[Records from a data source]
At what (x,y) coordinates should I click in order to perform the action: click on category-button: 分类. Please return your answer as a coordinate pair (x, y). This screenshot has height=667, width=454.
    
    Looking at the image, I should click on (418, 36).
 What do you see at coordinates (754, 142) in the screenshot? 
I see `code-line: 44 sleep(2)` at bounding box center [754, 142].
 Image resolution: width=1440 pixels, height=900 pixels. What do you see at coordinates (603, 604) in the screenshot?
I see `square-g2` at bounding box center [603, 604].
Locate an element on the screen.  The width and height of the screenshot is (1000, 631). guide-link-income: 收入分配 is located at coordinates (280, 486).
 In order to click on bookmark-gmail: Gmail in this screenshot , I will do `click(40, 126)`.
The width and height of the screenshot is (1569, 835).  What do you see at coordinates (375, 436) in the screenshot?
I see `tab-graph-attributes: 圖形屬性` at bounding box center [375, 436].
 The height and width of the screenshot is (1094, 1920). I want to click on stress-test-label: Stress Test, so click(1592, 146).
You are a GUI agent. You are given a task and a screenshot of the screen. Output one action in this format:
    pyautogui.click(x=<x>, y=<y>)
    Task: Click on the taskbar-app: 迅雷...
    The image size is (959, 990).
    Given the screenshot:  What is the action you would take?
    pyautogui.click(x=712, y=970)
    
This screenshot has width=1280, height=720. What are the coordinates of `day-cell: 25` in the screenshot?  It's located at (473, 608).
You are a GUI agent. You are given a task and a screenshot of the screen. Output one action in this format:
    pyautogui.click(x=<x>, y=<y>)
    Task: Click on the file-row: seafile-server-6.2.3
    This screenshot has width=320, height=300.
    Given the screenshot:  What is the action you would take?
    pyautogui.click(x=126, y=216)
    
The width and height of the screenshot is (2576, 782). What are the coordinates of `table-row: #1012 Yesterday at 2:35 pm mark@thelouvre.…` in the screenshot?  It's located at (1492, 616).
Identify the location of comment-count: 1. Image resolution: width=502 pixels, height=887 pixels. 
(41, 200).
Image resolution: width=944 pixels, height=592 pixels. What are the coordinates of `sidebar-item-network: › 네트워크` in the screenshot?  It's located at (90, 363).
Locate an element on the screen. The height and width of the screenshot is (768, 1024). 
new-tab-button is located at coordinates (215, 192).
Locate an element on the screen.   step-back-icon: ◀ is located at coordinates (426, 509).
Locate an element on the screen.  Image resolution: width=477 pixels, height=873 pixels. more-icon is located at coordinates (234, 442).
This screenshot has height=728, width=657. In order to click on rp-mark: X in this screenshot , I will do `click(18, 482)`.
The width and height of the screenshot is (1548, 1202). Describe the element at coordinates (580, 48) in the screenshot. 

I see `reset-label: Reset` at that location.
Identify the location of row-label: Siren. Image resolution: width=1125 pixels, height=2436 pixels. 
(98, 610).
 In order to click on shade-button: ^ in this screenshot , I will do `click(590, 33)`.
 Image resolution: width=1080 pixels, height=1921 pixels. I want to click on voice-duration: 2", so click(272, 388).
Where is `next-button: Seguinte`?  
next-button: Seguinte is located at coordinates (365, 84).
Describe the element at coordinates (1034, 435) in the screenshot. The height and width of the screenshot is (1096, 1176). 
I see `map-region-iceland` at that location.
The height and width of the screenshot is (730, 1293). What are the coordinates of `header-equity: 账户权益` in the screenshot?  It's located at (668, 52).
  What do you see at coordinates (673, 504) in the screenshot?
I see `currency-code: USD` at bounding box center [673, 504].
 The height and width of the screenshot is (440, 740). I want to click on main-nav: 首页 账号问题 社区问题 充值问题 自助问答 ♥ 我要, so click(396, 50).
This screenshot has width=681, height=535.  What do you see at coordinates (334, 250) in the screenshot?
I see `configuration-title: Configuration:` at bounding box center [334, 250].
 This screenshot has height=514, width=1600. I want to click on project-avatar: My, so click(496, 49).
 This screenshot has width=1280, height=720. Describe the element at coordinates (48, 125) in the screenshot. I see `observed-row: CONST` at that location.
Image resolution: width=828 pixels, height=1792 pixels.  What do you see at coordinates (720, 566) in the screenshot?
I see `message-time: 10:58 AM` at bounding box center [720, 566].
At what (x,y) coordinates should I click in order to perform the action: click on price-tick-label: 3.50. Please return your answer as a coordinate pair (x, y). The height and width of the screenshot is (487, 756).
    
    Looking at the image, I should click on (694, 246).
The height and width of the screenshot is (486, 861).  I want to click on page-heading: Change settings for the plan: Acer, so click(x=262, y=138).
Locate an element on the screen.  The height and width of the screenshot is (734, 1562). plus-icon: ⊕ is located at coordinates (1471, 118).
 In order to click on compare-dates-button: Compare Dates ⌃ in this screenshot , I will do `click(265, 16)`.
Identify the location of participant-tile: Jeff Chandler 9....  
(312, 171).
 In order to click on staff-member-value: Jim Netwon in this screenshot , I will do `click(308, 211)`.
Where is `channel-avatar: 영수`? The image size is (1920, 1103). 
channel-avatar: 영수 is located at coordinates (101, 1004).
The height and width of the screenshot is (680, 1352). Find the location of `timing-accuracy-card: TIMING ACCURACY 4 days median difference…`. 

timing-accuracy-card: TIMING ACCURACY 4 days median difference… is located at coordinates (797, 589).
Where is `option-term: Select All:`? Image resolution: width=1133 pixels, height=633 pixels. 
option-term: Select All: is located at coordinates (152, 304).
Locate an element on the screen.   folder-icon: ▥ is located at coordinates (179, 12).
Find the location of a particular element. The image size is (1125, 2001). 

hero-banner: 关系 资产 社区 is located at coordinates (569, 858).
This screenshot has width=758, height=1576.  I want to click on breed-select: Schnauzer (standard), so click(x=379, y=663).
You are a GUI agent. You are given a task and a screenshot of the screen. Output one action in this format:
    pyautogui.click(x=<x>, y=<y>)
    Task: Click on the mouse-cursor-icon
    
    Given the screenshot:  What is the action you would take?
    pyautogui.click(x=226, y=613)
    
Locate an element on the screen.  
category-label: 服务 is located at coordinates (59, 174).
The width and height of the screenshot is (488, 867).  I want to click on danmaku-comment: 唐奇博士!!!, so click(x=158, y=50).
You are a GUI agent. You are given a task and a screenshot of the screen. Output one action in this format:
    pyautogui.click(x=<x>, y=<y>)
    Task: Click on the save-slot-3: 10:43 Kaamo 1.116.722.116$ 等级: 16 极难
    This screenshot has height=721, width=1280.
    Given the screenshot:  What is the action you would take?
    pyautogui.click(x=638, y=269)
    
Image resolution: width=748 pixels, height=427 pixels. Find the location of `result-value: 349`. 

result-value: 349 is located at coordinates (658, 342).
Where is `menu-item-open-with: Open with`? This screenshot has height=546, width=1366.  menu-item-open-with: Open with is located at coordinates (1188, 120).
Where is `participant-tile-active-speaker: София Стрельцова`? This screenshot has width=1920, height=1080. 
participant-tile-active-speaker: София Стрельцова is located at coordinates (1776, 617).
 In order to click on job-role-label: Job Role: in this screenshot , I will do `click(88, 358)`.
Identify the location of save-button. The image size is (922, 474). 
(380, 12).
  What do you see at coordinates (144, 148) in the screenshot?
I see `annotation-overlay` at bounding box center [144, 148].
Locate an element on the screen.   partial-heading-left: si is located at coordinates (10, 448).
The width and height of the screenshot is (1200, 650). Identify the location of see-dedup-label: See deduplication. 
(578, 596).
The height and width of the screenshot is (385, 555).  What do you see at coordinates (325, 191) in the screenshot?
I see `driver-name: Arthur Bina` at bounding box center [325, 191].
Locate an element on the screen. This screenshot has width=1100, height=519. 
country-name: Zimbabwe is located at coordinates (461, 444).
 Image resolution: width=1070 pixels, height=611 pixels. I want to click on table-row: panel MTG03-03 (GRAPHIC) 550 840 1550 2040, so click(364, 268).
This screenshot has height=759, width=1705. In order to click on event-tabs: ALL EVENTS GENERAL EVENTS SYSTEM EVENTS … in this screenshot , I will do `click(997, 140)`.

§ **EXERCISE DESCRIPTION**
Copy the lines of the material from the one containing "In order to click on compare-dates-button: Compare" through the one containing "coordinates (179, 12).", including both of those lines.

§ **TASK OUTPUT**
 In order to click on compare-dates-button: Compare Dates ⌃ in this screenshot , I will do `click(265, 16)`.
Identify the location of participant-tile: Jeff Chandler 9....  
(312, 171).
 In order to click on staff-member-value: Jim Netwon in this screenshot , I will do `click(308, 211)`.
Where is `channel-avatar: 영수`? The image size is (1920, 1103). 
channel-avatar: 영수 is located at coordinates (101, 1004).
The height and width of the screenshot is (680, 1352). Find the location of `timing-accuracy-card: TIMING ACCURACY 4 days median difference…`. 

timing-accuracy-card: TIMING ACCURACY 4 days median difference… is located at coordinates (797, 589).
Where is `option-term: Select All:`? Image resolution: width=1133 pixels, height=633 pixels. 
option-term: Select All: is located at coordinates (152, 304).
Locate an element on the screen.   folder-icon: ▥ is located at coordinates (179, 12).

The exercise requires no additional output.